4. Pada 2022 Dunia Diproyeksikan Alami Pelemahan Pertumbuhan Ekonomi
Lebih lanjut Sri Mulyani menjelaskan, pada 2022 dunia akan diproyeksikan mengalami pelemahan pertumbuhan ekonomi, sementara inflasinya meningkat.
Hal ini didukung dengan Dana Moneter Internasional (IMF) yang telah menurunkan proyeksi ekonomi global dari 3,6% ke 3,2% untuk tahun ini dan dari 3,6% menjadi 2,9% untuk tahun 2023.
“Ini artinya bahwa lingkungan global kita akan menjadi melemah, sementara tekanan inflasi justru meningkat. Menurut IMF, tahun ini inflasi akan naik ke 6,6% dari sisi di negara maju, sementara inflasi di negara-negara berkembang akan pada level 9,5%,” jelasnya.
5. Respons Ekonom
Ekonom sekaligus Direktur Celios Bhima Yudhistira mengungkapkan, ekonomi dunia menghadapi badai yang sempurna atau perfect storm.
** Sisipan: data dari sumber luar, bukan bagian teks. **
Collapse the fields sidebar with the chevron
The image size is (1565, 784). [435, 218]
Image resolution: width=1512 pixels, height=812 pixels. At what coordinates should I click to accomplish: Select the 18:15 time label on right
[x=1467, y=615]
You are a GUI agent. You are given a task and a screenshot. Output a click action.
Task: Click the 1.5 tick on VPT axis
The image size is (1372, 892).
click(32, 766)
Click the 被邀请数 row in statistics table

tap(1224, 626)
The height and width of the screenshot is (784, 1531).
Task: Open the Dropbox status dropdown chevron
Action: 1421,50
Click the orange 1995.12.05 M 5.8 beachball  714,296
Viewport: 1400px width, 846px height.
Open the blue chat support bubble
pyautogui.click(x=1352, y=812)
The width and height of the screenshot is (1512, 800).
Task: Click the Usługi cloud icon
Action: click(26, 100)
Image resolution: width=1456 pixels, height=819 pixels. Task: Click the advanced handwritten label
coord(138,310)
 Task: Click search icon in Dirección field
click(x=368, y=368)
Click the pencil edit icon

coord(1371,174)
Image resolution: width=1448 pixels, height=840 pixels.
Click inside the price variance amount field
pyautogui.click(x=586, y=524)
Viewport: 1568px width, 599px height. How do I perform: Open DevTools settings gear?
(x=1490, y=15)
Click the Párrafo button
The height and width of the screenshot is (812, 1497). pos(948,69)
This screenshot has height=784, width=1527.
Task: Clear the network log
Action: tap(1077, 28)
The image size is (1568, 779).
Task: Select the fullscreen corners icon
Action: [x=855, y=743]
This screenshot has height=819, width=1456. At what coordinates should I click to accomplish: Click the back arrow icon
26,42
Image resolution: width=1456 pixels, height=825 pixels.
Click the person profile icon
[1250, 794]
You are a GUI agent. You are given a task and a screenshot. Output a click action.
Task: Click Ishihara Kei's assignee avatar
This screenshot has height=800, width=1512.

"Perfect storm itu di mana inflasi tinggi terjadi di berbagai negara yang membuat daya beli menurun," ujarnya kepada Okezone, Selasa (9/8/2022).
Padahal, lanjut Bhima, konsumsi masyarakat baru sembuh dari pandemi. Biaya bahan baku berbagai jenis industri kembali meningkat, ditambah dengan meluasnya konflik geopolitik ke negara seperti Taiwan. Hal ini memicu gangguan rantai pasok yang signifikan.
"Industri manufaktur yang kontribusinya 20% dari PDB sulit untuk bertahan. Ujungnya adalah kebangkrutan massal," tuturnya.